Further, through the Swedish patent 521 852 C2 also a pallet that is manufactured from a plastic material is known, where the pallet is built up from a number of modules that can be exchanged in the event that any one of the modules becomes damaged. The pallet comprises a load-bearing plate and three parallel rails under the load-bearing plate, each one of which rails is united with the plate through three spacer blocks. The spacer blocks comprise a central cavity through which a locking pin can be introduced from below and with the aid of locking means introduced into the locking pin from below can be locked such that the rails are fixed united to the load-bearing plate through the spacer blocks.

The Swedish patent mentioned above specifies a solution in which it is to be possible to exchange damaged parts of a pallet, through the pallet being built up from modules that can be exchanged.

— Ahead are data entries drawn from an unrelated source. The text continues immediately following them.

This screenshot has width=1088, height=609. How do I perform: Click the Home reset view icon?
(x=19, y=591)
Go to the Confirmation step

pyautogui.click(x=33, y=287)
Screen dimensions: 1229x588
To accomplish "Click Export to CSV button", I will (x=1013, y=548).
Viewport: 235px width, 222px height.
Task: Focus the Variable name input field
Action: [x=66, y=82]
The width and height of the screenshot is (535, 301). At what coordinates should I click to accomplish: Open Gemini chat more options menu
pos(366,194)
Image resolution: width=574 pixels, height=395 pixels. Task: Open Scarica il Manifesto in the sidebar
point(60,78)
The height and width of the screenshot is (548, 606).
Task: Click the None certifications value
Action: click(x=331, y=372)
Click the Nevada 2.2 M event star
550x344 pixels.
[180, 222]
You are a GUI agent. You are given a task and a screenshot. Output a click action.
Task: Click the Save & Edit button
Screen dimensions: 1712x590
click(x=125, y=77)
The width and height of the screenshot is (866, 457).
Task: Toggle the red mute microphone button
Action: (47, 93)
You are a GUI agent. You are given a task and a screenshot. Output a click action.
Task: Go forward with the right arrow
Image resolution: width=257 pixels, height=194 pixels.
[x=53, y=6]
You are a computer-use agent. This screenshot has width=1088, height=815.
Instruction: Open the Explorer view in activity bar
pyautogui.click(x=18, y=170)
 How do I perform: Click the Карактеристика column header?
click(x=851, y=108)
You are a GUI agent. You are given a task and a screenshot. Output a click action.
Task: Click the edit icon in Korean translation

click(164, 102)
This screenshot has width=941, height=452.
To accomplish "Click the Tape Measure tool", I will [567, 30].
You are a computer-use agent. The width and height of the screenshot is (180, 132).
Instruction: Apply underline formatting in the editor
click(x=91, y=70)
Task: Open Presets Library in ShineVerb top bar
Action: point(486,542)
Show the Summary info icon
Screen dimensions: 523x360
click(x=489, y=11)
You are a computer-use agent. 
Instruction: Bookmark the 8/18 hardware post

This solution, however, is such that it requires that all load is removed from the pallet in order to be able to exchange a damaged part, and furthermore, tools are required to be able to free the locking pin and the locking means in order to make possible the release of at least one of a spacer block and a rail from the load-bearing plate .

One general purpose of the invention is to achieve a pallet of plastic with low weight and high strength, and that furthermore is designed to reduce the risk that the components of the pallet are damaged by, for example, fork- lift trucks, and which pallet furthermore is designed such that it is possible to exchange in a simple manner individual parts of the pallet that have been damaged. A first specific purpose of the present invention is to achieve a pallet that provides the possibility to release in a simple manner a damaged part from the load-bearing plate of the pallet, and to carry this out also when a load remains in place on the pallet.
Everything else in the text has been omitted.